### PROBLEM STATEMENT
Output the first line of the listing and each line after it, up to and including the line that contains "Privacy (362, 2552)", exactly as written, minus the pictures.

### MATERIAL SUPPLIED
****************
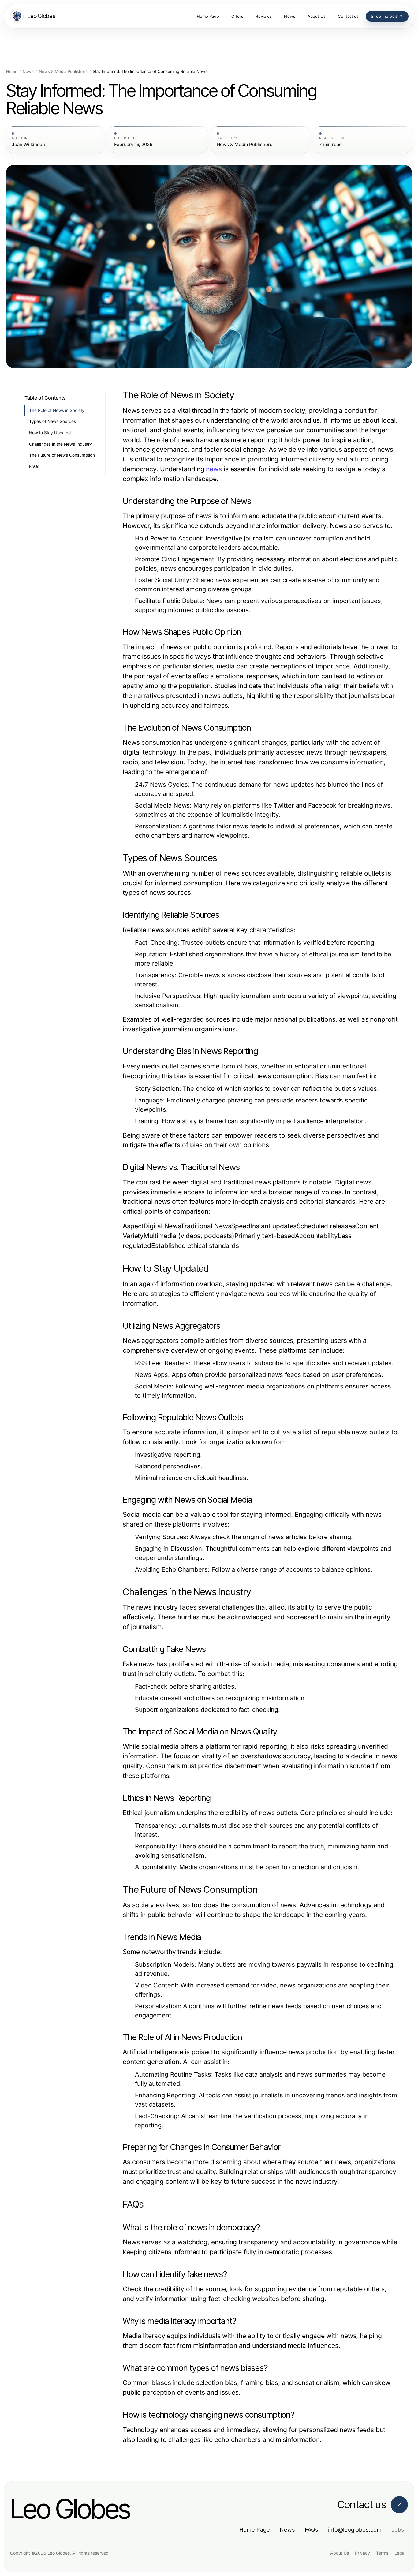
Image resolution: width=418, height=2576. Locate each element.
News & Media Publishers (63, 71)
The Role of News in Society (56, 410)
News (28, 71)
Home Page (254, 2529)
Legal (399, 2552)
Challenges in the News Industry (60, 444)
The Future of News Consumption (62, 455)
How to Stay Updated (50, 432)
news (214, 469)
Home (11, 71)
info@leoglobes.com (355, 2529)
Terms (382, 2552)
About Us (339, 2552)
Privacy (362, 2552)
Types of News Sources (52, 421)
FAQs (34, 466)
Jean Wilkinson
****************
### SOLUTION TO THE PROBLEM
Image resolution: width=418, height=2576. Locate each element.
News & Media Publishers (63, 71)
The Role of News in Society (56, 410)
News (28, 71)
Home Page (254, 2529)
Legal (399, 2552)
Challenges in the News Industry (60, 444)
The Future of News Consumption (62, 455)
How to Stay Updated (50, 432)
news (214, 469)
Home (11, 71)
info@leoglobes.com (355, 2529)
Terms (382, 2552)
About Us (339, 2552)
Privacy (362, 2552)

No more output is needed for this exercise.